WRITTEN INSTRUCTION: Please answer this from the passage on Wingate: which SNS fighter once called Wingate "crazy" after an argument?

The Wingate of Fire in the Night is an astounding, quirky and poignantly human figure, who stands in utter contrast to the cold and one-dimensional killer depicted by Tom Segev in Days of the Anemones. It is tempting to explain the difference on the grounds that Segev had access to material from Hebrew-speaking soldiers and politicians who presumably observed Wingate’s defects up close. Yet the Hebrew sources are overwhelmingly flattering to Wingate. The answer lies, rather, in the perspective that Segev brought to his writing, and in the way he used these sources.

For example, one of Segev’s principal aims is to demonstrate that opposition to Wingate came not only from British higher-ups, but also from the Jewish leadership in Palestine. To this end, he quotes a senior yishuv leader, Moshe Shertok (later Sharett), telling the Jewish Agency Executive that Wingate’s SNS efforts had encountered “serious obstacles from some of our best people,” who claimed that operations of this sort “are not appropriate for us.” Segev then paraphrases Shertok, writing: “They feared that it would spoil forever any chance of coexistence with the Arabs.”24 But what Shertok really said was:

They [the operations] will invariably spoil relations with the neighboring Arab villages. These operations, they believe, can only be carried out by an army, and not by our settlements. The reason is that in many cases these operations do not receive the necessary support, not in their initial pioneering phases and not even later, when the operations are approved by the authorities.25

In other words, the reason “some of our best people” opposed the SNS was not, as Segev claims, because they threatened Arab-Jewish harmony, but because the British were unwilling to back up the operations with sufficient firepower, leaving the settlements exposed. The problem was not that the SNS were too strong, but that they were not strong enough. Segev also chooses to omit Shertok’s call, made in the same speech, for “expanding the range of operation and enhancing the offensive element in our defense power,” as well as his depiction of Wingate as “that officer so committed to us in heart and soul.”26

Similarly, Segev claims that Wingate’s Jewish soldiers in the SNS accused him of being insane: “Behind his back, they said he was crazy,” Segev writes.27 A footnote to that assertion leads the reader to the testimony in the Central Zionist Archives of Haim Levkov, a member of the SNS who reported that another SNS fighter, Israel Carmi, had on one occasion referred to Wingate as “crazy” after an argument.28 As it turns out, “They” did not call Wingate crazy behind his back. Only a single man did so, once, and that man, Israel Carmi, later became one of Wingate’s most devoted followers, even writing a book filled with praise for his former commander.

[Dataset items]

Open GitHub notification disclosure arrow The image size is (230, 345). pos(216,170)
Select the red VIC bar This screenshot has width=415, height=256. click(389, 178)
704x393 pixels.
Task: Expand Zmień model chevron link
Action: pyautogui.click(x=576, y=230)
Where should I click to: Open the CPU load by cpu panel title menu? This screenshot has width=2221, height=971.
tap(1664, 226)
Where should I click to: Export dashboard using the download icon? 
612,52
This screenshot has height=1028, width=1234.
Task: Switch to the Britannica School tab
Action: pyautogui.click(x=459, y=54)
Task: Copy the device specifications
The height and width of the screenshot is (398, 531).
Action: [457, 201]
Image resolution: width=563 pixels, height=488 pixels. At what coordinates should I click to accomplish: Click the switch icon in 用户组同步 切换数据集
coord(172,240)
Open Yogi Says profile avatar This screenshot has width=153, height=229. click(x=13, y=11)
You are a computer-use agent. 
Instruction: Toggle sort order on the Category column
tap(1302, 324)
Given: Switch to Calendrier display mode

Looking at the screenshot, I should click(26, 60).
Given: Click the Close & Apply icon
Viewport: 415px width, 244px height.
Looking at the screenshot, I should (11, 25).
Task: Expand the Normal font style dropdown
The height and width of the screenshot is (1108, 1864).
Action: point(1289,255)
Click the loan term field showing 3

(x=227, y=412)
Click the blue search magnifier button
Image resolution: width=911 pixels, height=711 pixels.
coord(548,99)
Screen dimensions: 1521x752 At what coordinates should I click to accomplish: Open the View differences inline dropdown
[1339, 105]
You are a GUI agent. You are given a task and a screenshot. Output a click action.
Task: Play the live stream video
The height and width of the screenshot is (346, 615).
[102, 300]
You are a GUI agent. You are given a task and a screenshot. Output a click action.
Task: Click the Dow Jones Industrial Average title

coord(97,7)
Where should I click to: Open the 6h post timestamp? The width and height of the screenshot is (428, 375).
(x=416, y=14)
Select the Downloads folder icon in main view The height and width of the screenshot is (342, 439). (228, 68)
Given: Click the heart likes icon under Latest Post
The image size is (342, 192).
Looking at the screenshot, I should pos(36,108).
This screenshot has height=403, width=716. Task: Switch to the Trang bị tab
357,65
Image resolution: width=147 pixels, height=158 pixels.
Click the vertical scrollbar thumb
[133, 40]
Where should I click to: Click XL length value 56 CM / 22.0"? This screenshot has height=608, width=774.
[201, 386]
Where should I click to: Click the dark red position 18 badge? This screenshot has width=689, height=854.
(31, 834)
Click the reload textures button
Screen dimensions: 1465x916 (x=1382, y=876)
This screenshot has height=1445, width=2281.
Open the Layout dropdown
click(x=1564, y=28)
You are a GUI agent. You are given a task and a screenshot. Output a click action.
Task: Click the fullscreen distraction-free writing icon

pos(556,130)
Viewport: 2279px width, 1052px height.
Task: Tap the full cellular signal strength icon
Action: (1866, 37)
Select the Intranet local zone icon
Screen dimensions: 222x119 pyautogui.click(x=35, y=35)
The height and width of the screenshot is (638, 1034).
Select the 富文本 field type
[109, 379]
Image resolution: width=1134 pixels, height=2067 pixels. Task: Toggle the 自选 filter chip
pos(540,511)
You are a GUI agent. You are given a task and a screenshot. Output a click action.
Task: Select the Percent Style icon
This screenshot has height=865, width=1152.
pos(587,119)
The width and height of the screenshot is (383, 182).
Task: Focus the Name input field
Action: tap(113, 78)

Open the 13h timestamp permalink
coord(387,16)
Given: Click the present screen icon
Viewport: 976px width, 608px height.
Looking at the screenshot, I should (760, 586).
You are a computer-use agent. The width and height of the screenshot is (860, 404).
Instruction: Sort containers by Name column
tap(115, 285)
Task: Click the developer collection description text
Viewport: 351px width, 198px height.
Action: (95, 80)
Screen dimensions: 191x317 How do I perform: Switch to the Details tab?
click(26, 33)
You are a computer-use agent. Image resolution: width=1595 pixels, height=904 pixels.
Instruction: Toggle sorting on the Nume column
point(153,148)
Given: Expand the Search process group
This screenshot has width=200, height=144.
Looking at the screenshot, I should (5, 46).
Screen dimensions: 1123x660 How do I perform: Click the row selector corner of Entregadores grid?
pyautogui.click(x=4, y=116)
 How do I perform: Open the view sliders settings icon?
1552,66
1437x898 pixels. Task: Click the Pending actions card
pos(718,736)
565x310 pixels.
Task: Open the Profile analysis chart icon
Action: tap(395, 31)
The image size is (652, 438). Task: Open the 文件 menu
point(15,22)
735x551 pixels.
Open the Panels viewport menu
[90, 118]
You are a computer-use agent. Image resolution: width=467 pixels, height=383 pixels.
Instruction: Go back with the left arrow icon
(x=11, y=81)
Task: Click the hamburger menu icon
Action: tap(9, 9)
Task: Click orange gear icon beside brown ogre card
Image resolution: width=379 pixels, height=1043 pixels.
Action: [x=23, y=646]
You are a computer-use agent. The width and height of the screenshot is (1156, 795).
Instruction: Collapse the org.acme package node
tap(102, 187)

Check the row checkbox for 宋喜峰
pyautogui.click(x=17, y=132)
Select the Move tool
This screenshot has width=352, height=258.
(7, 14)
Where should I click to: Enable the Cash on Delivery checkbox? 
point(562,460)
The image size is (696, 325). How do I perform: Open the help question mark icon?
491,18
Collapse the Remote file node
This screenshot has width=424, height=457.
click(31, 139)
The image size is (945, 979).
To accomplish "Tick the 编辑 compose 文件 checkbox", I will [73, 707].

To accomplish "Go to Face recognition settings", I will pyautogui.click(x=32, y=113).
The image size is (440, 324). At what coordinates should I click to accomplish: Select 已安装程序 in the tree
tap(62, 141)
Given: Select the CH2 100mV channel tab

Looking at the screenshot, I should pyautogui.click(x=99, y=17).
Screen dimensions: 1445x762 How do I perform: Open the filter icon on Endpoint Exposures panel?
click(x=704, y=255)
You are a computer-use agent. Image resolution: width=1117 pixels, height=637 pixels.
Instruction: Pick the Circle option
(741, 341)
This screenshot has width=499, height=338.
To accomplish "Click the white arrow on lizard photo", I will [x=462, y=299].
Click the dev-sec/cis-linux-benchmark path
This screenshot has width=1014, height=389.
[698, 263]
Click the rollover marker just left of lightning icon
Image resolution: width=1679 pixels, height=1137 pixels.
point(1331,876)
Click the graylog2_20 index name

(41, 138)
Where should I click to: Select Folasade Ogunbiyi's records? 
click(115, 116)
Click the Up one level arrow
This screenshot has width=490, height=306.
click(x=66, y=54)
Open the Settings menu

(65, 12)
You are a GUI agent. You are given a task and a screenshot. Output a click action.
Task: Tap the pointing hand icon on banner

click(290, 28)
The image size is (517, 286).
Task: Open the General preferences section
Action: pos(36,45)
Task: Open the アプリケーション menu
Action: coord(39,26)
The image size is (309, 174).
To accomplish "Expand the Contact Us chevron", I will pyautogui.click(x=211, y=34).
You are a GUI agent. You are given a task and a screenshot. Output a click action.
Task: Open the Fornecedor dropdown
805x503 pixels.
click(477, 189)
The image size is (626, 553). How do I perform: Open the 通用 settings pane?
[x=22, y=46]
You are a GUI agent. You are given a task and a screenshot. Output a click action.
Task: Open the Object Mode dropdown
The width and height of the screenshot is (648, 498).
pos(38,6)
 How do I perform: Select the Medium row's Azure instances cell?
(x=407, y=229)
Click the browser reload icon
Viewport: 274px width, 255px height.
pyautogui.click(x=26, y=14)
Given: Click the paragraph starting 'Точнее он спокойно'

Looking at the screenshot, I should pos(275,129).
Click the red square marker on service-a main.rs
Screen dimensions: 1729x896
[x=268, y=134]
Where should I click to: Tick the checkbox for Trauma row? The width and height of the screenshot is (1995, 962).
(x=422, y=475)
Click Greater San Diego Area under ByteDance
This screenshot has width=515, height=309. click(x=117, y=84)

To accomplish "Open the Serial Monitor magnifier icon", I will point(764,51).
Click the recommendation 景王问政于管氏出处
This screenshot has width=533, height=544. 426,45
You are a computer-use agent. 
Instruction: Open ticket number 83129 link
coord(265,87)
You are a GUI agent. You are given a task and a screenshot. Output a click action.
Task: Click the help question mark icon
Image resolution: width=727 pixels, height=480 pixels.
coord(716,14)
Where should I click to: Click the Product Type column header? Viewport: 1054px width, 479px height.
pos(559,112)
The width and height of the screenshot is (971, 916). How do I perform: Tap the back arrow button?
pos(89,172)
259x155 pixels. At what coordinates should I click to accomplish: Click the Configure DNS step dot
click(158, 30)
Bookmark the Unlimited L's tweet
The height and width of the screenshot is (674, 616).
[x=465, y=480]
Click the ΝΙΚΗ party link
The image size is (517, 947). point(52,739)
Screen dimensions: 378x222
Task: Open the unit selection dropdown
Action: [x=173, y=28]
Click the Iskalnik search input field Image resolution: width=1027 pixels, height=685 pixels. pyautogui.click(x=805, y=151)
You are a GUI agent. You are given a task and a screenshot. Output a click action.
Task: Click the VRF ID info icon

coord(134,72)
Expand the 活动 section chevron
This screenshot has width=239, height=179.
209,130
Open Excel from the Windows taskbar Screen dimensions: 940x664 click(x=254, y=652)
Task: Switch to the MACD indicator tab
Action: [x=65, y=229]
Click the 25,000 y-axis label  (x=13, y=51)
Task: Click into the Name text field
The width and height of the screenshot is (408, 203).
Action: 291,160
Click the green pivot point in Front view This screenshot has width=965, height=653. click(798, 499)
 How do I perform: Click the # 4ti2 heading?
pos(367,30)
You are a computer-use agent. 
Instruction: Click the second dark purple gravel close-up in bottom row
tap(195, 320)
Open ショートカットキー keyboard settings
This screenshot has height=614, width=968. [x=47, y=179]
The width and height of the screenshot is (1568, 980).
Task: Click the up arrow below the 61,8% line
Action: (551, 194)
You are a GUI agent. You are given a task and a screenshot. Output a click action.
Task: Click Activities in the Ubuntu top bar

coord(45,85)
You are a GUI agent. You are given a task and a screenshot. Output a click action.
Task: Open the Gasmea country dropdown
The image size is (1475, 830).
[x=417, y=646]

OUTPUT: Israel Carmi